▶ _STORED DATA_:
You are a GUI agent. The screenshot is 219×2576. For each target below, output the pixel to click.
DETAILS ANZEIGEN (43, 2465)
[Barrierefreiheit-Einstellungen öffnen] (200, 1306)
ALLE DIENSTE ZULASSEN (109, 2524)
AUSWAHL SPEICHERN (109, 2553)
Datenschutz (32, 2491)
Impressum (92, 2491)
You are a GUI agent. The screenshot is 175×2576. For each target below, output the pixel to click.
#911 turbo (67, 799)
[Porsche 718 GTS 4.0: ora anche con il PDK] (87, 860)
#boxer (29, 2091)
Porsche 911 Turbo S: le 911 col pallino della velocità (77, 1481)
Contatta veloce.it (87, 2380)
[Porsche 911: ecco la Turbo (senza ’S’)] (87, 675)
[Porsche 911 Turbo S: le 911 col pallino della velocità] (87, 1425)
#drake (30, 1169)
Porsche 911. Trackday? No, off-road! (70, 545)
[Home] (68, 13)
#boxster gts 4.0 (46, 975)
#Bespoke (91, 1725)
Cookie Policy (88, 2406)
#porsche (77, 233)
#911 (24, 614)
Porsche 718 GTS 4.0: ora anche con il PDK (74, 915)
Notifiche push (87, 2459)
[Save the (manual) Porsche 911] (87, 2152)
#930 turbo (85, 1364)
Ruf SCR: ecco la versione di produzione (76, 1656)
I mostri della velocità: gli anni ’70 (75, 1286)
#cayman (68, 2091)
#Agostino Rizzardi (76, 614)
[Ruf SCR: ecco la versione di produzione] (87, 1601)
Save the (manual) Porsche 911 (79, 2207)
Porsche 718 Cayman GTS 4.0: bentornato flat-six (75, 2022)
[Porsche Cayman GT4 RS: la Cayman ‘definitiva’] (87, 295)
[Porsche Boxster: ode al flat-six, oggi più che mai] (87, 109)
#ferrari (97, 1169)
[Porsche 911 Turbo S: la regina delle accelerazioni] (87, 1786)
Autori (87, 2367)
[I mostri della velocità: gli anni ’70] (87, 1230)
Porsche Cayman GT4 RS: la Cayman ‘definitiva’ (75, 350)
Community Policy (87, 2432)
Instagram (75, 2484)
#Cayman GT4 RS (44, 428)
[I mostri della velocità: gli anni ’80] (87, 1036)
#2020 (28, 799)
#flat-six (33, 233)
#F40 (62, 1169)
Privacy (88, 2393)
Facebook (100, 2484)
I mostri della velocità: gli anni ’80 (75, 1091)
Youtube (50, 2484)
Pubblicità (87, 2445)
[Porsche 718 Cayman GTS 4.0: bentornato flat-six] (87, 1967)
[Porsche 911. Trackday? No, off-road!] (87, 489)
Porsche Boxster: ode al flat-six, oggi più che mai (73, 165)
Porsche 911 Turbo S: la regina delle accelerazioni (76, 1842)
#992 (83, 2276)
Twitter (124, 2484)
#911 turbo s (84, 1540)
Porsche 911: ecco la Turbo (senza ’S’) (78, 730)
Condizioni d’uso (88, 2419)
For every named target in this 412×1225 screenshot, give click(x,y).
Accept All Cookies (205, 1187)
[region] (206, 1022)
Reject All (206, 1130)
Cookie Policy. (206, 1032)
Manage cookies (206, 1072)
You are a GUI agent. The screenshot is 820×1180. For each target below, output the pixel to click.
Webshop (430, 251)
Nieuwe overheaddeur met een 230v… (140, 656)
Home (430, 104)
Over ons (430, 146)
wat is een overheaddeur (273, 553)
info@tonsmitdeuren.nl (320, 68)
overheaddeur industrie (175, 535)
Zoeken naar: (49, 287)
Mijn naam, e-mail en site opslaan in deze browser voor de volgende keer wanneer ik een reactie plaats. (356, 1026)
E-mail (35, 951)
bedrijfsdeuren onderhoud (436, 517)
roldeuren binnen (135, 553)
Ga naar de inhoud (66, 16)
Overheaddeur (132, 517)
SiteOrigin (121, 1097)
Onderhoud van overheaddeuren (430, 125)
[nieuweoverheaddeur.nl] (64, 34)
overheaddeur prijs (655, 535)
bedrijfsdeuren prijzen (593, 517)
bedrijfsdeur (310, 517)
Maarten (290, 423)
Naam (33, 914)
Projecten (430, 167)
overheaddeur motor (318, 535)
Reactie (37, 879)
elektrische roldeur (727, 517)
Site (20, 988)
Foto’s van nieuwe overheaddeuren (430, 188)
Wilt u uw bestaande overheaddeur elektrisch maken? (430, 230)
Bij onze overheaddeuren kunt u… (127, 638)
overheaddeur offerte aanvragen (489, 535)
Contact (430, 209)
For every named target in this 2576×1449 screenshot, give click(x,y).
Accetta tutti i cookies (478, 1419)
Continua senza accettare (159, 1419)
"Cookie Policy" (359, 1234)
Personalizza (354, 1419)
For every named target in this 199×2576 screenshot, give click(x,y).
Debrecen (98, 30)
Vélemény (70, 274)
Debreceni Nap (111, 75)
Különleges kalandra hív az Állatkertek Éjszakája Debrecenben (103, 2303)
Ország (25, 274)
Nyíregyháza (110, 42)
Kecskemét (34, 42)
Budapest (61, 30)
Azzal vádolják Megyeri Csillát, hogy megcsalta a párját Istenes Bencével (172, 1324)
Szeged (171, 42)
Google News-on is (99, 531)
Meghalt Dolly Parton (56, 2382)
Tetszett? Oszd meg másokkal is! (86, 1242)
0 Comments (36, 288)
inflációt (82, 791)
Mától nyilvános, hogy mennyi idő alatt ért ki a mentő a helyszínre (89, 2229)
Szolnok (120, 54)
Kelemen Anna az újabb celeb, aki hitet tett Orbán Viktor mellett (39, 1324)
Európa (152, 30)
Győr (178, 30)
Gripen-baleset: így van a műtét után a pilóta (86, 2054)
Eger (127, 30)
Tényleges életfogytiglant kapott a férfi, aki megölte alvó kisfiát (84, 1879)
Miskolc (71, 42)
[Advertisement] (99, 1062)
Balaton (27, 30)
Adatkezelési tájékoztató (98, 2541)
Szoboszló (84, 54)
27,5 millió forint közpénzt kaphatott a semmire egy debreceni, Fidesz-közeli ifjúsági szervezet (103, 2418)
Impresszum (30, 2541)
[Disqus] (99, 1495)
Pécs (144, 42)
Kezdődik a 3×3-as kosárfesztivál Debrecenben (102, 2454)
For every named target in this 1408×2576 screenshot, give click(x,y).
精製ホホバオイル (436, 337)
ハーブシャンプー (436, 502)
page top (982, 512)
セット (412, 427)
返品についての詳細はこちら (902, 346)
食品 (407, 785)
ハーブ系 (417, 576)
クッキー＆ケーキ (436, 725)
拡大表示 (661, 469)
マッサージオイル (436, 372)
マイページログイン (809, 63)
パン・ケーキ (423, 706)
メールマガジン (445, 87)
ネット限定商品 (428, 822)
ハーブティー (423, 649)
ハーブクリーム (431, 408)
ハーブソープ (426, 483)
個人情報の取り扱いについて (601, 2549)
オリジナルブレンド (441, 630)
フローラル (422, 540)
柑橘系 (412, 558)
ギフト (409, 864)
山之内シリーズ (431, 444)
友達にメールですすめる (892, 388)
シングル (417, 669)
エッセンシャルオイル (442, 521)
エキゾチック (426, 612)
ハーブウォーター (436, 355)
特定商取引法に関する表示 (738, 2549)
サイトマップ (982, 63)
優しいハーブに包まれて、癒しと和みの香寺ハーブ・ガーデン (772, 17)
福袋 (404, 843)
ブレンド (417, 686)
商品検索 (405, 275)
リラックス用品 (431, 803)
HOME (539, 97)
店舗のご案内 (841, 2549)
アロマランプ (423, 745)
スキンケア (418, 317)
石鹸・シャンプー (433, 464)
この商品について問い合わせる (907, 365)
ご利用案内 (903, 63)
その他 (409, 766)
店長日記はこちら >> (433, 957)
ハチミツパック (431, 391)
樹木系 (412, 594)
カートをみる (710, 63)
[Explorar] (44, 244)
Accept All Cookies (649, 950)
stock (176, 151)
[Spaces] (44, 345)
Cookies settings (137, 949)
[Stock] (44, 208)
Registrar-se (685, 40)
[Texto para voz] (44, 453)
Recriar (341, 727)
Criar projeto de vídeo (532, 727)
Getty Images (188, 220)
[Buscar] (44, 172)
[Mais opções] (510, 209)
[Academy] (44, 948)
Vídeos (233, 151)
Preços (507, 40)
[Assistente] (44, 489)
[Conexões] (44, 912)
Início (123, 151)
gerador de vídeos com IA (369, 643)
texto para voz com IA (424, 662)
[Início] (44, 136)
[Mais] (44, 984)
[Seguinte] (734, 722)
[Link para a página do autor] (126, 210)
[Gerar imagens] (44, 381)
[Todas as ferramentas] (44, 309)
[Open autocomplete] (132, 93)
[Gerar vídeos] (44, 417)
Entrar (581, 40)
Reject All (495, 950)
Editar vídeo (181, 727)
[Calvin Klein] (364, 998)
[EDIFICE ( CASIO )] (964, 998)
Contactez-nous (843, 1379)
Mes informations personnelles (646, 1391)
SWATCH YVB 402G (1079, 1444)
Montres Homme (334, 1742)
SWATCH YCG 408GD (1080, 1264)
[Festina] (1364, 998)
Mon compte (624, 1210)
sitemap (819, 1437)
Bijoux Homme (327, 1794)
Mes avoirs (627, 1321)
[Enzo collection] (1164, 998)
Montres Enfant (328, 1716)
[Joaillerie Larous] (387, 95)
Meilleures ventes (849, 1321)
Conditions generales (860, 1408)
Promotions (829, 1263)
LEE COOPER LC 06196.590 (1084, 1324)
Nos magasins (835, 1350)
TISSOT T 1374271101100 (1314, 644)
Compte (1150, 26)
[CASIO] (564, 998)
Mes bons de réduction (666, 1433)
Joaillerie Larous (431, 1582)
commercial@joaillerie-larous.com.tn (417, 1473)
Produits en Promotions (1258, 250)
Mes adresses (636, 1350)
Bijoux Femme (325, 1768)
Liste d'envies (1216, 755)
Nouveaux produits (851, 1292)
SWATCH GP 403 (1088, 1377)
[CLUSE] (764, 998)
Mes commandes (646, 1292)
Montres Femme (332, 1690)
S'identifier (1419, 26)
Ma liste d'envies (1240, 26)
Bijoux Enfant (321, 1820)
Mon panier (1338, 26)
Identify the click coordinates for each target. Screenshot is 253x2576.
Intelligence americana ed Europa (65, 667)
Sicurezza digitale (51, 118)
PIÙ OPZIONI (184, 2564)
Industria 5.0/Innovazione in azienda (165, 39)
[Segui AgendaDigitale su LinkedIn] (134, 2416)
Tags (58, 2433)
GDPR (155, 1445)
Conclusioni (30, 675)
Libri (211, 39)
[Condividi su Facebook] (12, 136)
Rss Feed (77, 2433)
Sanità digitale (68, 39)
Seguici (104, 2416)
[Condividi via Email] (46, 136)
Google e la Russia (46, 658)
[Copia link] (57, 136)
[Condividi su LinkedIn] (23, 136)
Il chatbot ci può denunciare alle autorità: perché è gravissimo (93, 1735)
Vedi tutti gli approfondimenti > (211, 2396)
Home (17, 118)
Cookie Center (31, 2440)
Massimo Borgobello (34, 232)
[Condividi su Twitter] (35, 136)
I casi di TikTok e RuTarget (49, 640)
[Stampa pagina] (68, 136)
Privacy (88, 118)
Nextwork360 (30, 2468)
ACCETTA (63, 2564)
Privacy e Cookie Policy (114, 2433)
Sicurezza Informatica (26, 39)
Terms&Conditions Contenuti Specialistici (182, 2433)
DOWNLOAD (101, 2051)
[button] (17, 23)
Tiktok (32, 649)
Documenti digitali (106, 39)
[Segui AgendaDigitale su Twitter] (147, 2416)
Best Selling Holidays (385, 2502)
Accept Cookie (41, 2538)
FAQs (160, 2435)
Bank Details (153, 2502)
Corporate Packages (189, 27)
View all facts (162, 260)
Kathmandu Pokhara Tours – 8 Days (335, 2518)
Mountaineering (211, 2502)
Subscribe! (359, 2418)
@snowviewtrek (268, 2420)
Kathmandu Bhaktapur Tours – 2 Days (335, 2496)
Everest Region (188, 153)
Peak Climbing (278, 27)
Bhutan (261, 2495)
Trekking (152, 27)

▶ _WORK INSTRUCTION_:
Exactly as written, please reproduce the lines from the first line of the data to the line containing "I mostri della velocità: gli anni ’80 (75, 1091)", inclusive, and nothing else.

▶ _ANSWER TO THE EXERCISE_:
You are a GUI agent. The screenshot is 219×2576. For each target below, output the pixel to click.
DETAILS ANZEIGEN (43, 2465)
[Barrierefreiheit-Einstellungen öffnen] (200, 1306)
ALLE DIENSTE ZULASSEN (109, 2524)
AUSWAHL SPEICHERN (109, 2553)
Datenschutz (32, 2491)
Impressum (92, 2491)
You are a GUI agent. The screenshot is 175×2576. For each target below, output the pixel to click.
#911 turbo (67, 799)
[Porsche 718 GTS 4.0: ora anche con il PDK] (87, 860)
#boxer (29, 2091)
Porsche 911 Turbo S: le 911 col pallino della velocità (77, 1481)
Contatta veloce.it (87, 2380)
[Porsche 911: ecco la Turbo (senza ’S’)] (87, 675)
[Porsche 911 Turbo S: le 911 col pallino della velocità] (87, 1425)
#drake (30, 1169)
Porsche 911. Trackday? No, off-road! (70, 545)
[Home] (68, 13)
#boxster gts 4.0 (46, 975)
#Bespoke (91, 1725)
Cookie Policy (88, 2406)
#porsche (77, 233)
#911 (24, 614)
Porsche 718 GTS 4.0: ora anche con il PDK (74, 915)
Notifiche push (87, 2459)
[Save the (manual) Porsche 911] (87, 2152)
#930 turbo (85, 1364)
Ruf SCR: ecco la versione di produzione (76, 1656)
I mostri della velocità: gli anni ’70 (75, 1286)
#cayman (68, 2091)
#Agostino Rizzardi (76, 614)
[Ruf SCR: ecco la versione di produzione] (87, 1601)
Save the (manual) Porsche 911 (79, 2207)
Porsche 718 Cayman GTS 4.0: bentornato flat-six (75, 2022)
[Porsche Cayman GT4 RS: la Cayman ‘definitiva’] (87, 295)
[Porsche Boxster: ode al flat-six, oggi più che mai] (87, 109)
#ferrari (97, 1169)
[Porsche 911 Turbo S: la regina delle accelerazioni] (87, 1786)
Autori (87, 2367)
[I mostri della velocità: gli anni ’70] (87, 1230)
Porsche Cayman GT4 RS: la Cayman ‘definitiva’ (75, 350)
Community Policy (87, 2432)
Instagram (75, 2484)
#Cayman GT4 RS (44, 428)
[I mostri della velocità: gli anni ’80] (87, 1036)
#2020 (28, 799)
#flat-six (33, 233)
#F40 (62, 1169)
Privacy (88, 2393)
Facebook (100, 2484)
I mostri della velocità: gli anni ’80 (75, 1091)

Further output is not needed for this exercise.